“….l’Europa ha il dovere di impegnarsi più di quanto non abbia fatto finora per creare le condizioni affinché la politica prenda il sopravvento”: lo scriveva, giustamente, su queste pagine, la scorsa settimana, Giancarlo Infante (CLICCA QUI).
Senonché, abbiamo a che fare con un soggetto come Putin per il quale la politica è la guerra. Per quanto l’Occidente non sia esente da colpe e da omissioni, è questa perfetta coincidenza – di cui ha già dato ampiamente prova – tra politica e guerra nella visione post-sovietica di un vecchio agente del KGB a rappresentare la prima, vera pietra d’inciampo che impedisce di intravedere una soluzione negoziale.

Ci eravamo illusi di esserci lasciati alle spalle i fantasmi del cosiddetto “secolo breve”, di esserci emendati dal furore delle ideologie che l’anno funestato. Forse abbiamo scambiato una speranza, l’attesa di uscire finalmente da una stagione fosca – per quanto sprazzi di luce ed una lunga stagione di pace abbiano pur diradato le ombre tetre di due guerre mondiali – per un dato di realtà, cosicché oggi dobbiamo rivedere questo giudizio.
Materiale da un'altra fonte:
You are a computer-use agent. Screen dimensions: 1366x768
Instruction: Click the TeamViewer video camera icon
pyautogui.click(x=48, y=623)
La foga del “nuovo”, l’ attesa di un tempo diverso, liberato dai miasmi di un odio istituzionalizzato che ha prodotto, al di qua e al di là dell’Elba , decine di milioni di morti, ci ha fatto scordare quanto sia protratta nel tempo la persistenza di sistemi di pensiero che si strutturano nelle menti, nelle culture diffuse e diventano, perfino inconsapevolmente, la traccia ed il metro di comportamenti che si replicano automaticamente.

E’ difficile cambiare davvero abito mentale, “de-coincidere” da sé stessi, andare incontro ad una “metanoia” che è molto di più che non la revisione di un giudizio storico-politico. E questo vale per le persone nella loro singolarità e per le collettività, per le nazioni.

Putin è, ad un tempo, il punto di riferimento della destra sovranista e l’icona di una sinistra che, nostalgica del marxismo, ancora lo vezzeggia, richiamandone in qualche modo la memoria, quasi volesse lenire il dolore per quel verticale crollo del comunismo che molti suoi esponenti soffrono come una sconfitta personale, la caduta di un mito che ha nutrito la loro vita, prima di essere smentita dalla storia, fino a dissolversi in un’illusione. Questa coincidenza degli opposti, in fondo, non è poi così sorprendente come potrebbe sembrare a prima vista.

Spesso gli estremi si toccano e perfino si sovrappongono. Convergono l’uno nell’ altro due orientamenti che hanno in comune anzitutto una postura ideologica, condividono un atteggiamento antistorico ed un sostanziale disprezzo per la democrazia, avvertita addirittura come un virus pericoloso. Il nostro Paese, sicuramente più di altri nella stessa Europa, è emblematico da questo punto di vista. I silenzi imbarazzati di Salvini, gli slalom di Conte danno la misura di una classe politica cui non si dovrebbe affidare neppure una bega di condominio. Sull’altro fronte, campeggia un “filo-putinismo” che oscilla tra il patetico ed il ridicolo, se, nelle condizioni date, potessimo permetterci di sorridere a fronte di intellettuali che qualcuno aveva scambiato per maestri di un pensiero politico che, pur non condiviso, avesse comunque una tale dignità.

La guerra viene condotta dai russi in modo sistematico e brutale, secondo una logica di sterminio di cui Putin ha già dato prova in Cecenia o in Georgia, piuttosto che in Siria. Una ferocia che esige, per prevenire possibili smagliature del fronte interno russo, una imponente campagna di propaganda e disinformazione condotta dai media televisivi di Mosca. Una campagna di menzogna e di educazione all’odio nei confronti del popolo ucraino e dell’Occidente, finalizzata a seminare germi e sentimenti destinati a corrompere la coscienza civile del popolo russo.

Come se si volesse creare una frattura profonda, quasi una distanza antropologica che sia impermeabile perfino al ruolo della diplomazia ed al compito della politica, cui compete – ben oltre le nobili aspirazioni del movimento pacifista – la paziente, metodica, insistita, incessante costruzione della pace. Eppure, i paesi liberi, a cominciare dall’Europa, non possono rassegnarsi ad una tale deriva e, se ne fosse capace, l’ Unione potrebbe mettere in campo una ragionata ipotesi di soluzione diplomatica che, se non altro, consentirebbe di rispondere ad una domanda che incombe: chi vuole davvero la pace e chi, al contrario, soffia sul fuoco della guerra?